As discussed in https://github.com/google/double-conversion/issues/27 the most current one, that supersedes all previous ones and guarantees a shortest string in all cases, can be found here:
https://github.com/ulfjack/ryu

But as mentioned in this issue https://github.com/ulfjack/ryu/issues/111 there are no string2float functions yet.

A one way direction makes no sense, and since other implementations/algorithms don't provide the shortest string representation always (see the Ryu paper), I will wait until this has matured more.

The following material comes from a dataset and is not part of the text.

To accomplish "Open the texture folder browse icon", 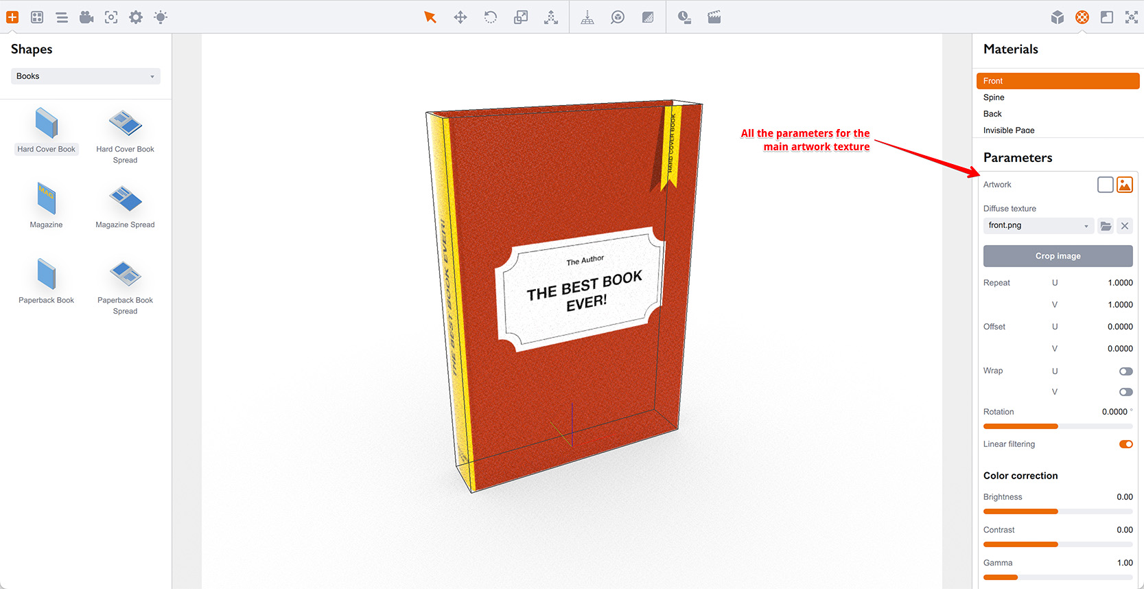I will (x=1106, y=226).
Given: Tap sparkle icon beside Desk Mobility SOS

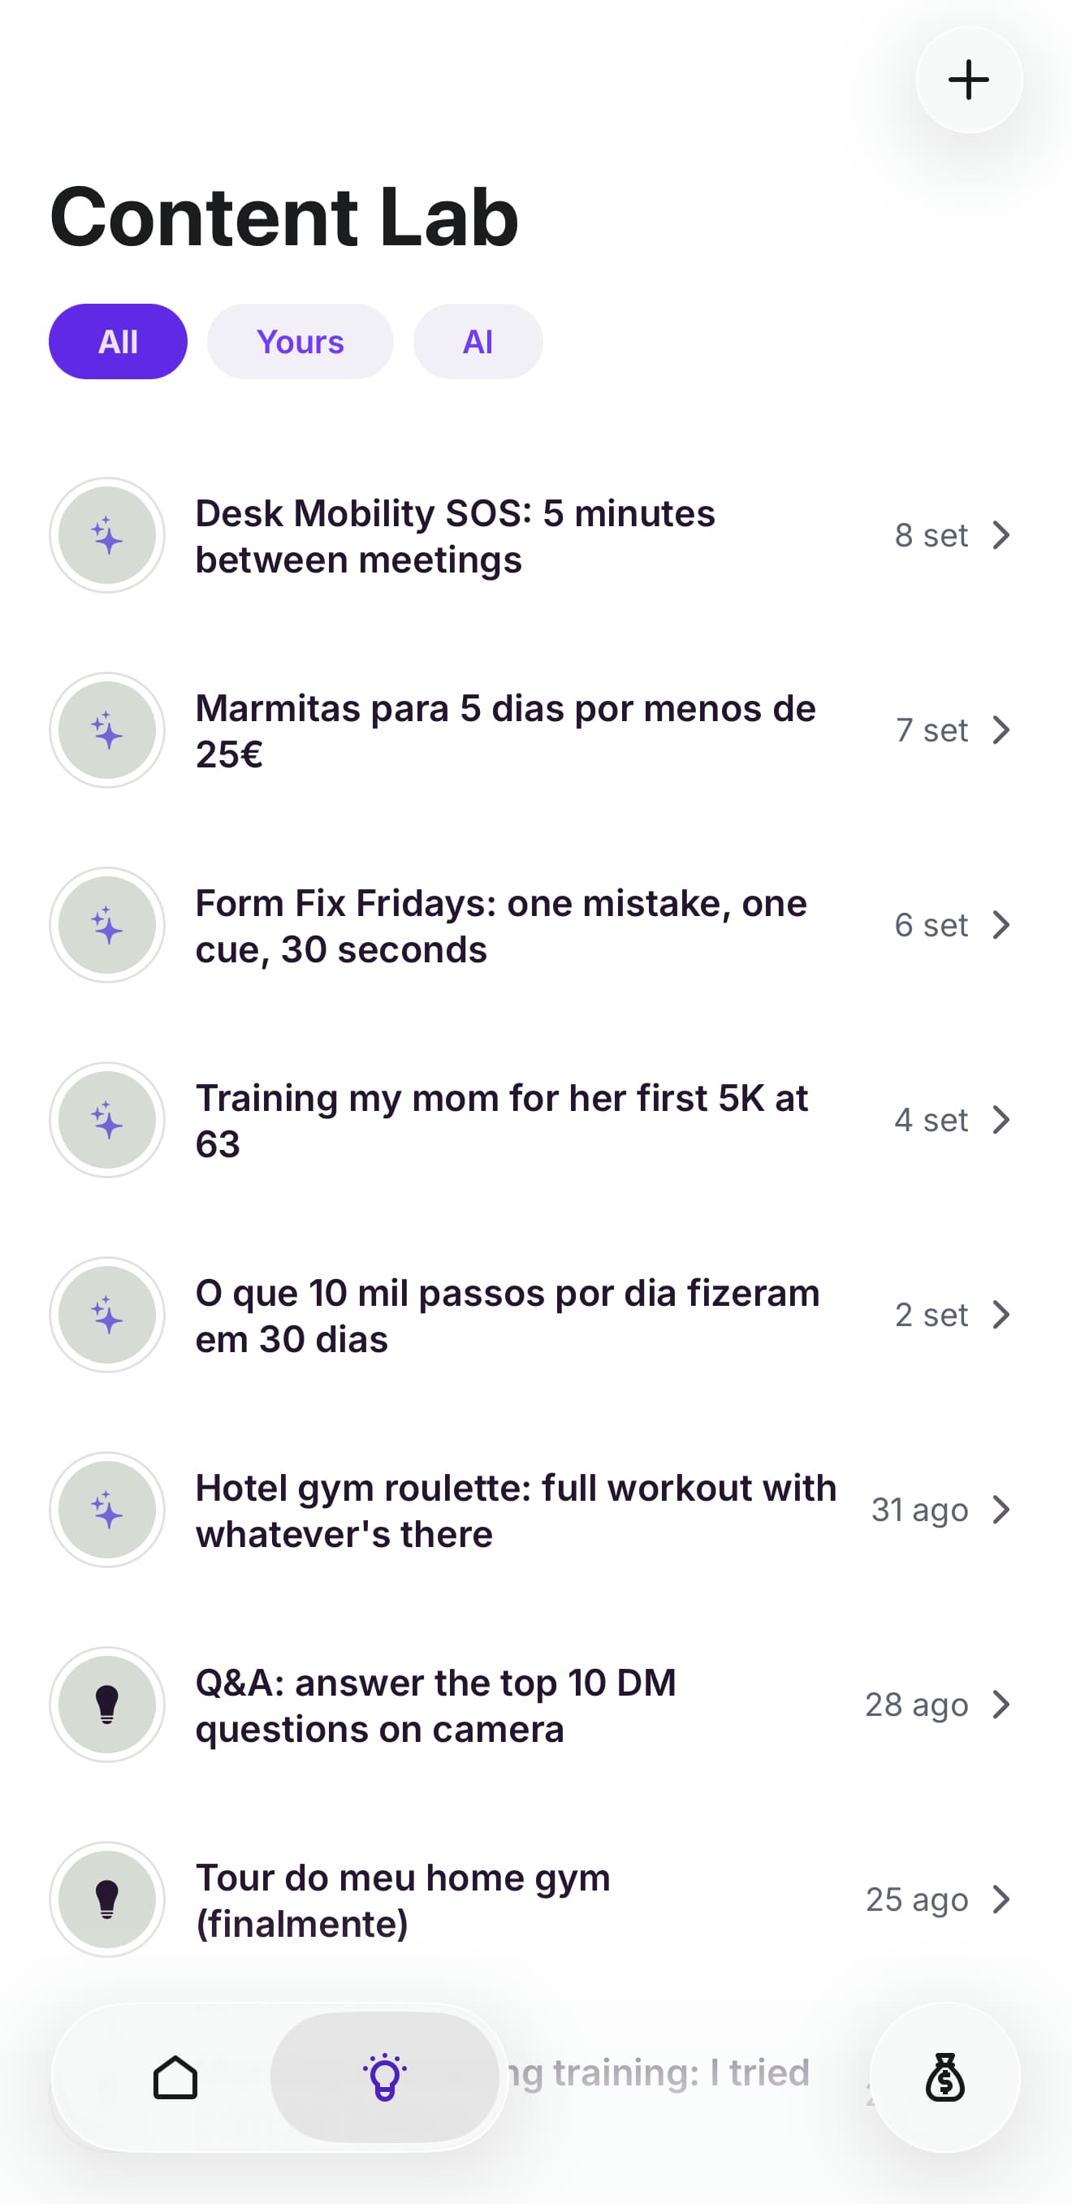Looking at the screenshot, I should [x=107, y=536].
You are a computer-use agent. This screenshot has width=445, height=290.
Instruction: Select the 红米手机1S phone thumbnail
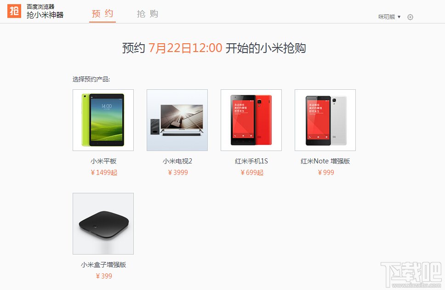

There is a plugin framework, now, if anybody wants to implement this with the currently available libs:
https://github.com/maelh/hxd-plugin-framework

Until then, this stays on hold.

Post by **Maël** » 29 Mar 2020 01:32

Further references and related discussions:

Reddit - Ryu: a new algorithm to quickly convert floating point numbers to decimal strings
Ryu GitHub issue - Losing the battle to convert a string to double
Python - Faster float / string conversion (Ryu)
Microsoft C++ standard library developers: the speedups are indeed massive due to algorithmic improvements of Ryu

Notes from MS talk on <charconv> using Ryu for to_chars(), and bignums for from_chars(): https://github.com/CppCon/CppCon2019/tr ... final_boss
Slides: https://github.com/CppCon/CppCon2019/ra ... n_2019.pdf

Using to_chars() and from_chars() seems to be the easiest option, allowing to rely on further improvements, and providing support for hexfloats. The remaining issue is no support for half floats, yet, which Ryu provides at least for a to_chars()-like function, but no parsing besides for doubles ("from_chars"), which on top of that is only experimental. So the best option is still MS <charconv>.

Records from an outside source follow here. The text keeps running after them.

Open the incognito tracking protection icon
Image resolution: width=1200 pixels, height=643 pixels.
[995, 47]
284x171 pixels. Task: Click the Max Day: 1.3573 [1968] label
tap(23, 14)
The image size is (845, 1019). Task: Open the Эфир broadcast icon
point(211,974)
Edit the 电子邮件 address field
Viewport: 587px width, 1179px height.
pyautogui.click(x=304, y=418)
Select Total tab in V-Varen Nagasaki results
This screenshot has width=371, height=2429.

From https://en.cppreference.com/w/cpp/utility/to_chars :

The guarantee that std::from_chars can recover every floating-point value formatted by to_chars exactly is only provided if both functions are from the same implementation.

Since the C++ standard guarantees round-trip conversion (if to_chars() and from_chars() are from the same implementation) and MS's implementation uses Ryu, which creates the shortest representation, we should be fine.

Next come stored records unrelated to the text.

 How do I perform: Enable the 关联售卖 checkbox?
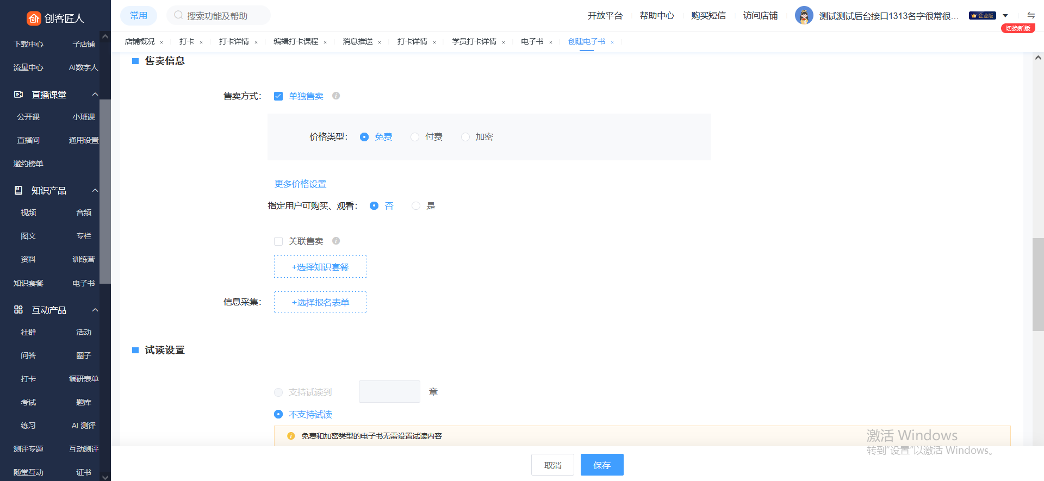click(x=278, y=241)
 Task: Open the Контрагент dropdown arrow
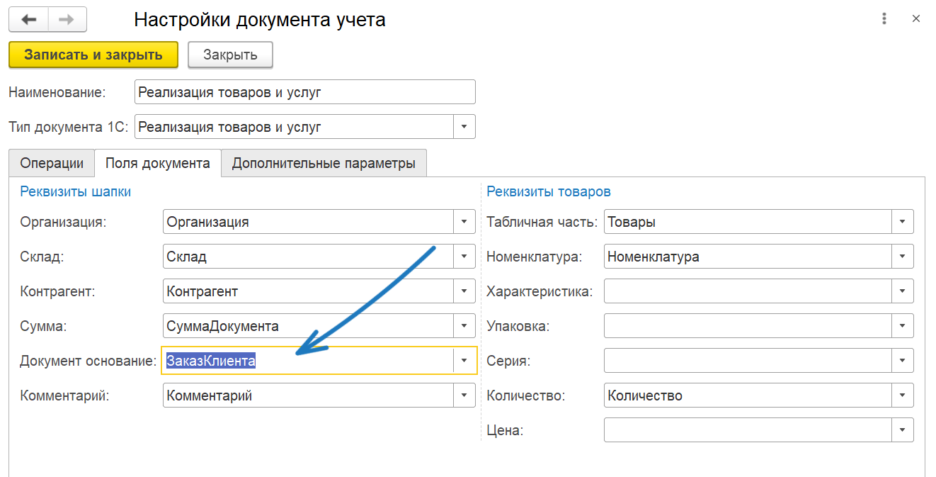464,291
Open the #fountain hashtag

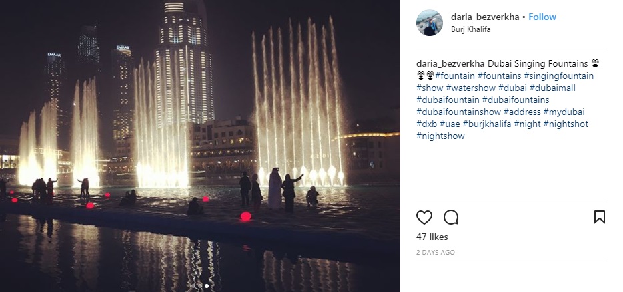click(x=454, y=76)
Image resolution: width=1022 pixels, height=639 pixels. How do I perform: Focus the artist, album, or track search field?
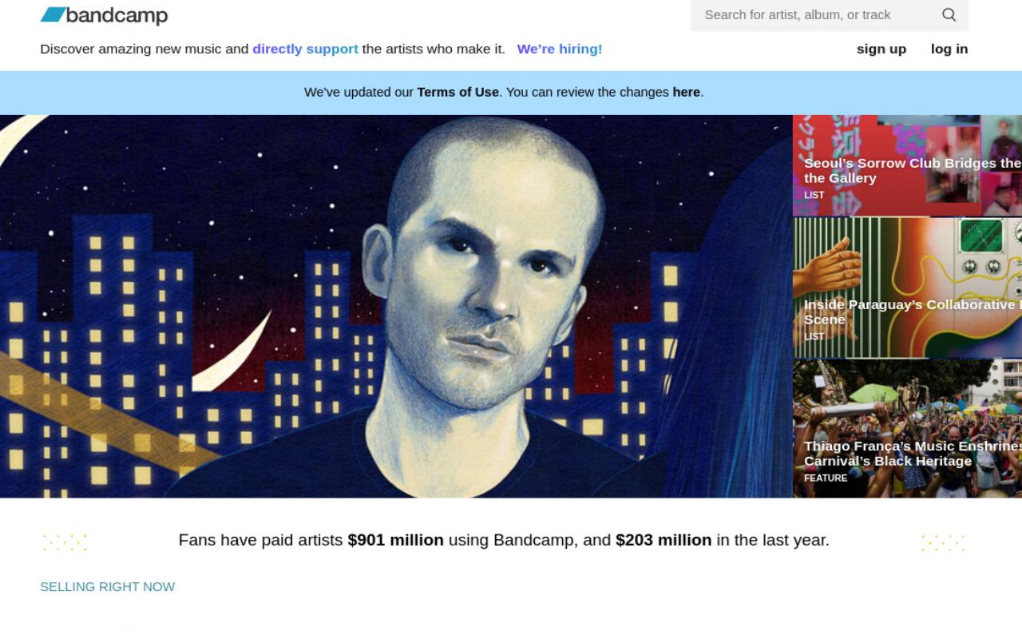pyautogui.click(x=814, y=14)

Unfortunately, MS's charconv implementation does not support Extended/float128 since long double maps to double using static casts.
MS charconv on GitHub:
https://github.com/microsoft/STL/blob/m ... c/charconv

Also useful, notes from MS's application to include their charconv changes to libc++
https://reviews.llvm.org/D70631

These notes point out that float128 is a possible future, as it becomes part of libc++. Using Clang instead of MSVC as compiler for the obj-files, should allow for that (since Clang really supports long double's, while MSVC assumes long double = double), once I decide to support float128 in HxD's datainspector.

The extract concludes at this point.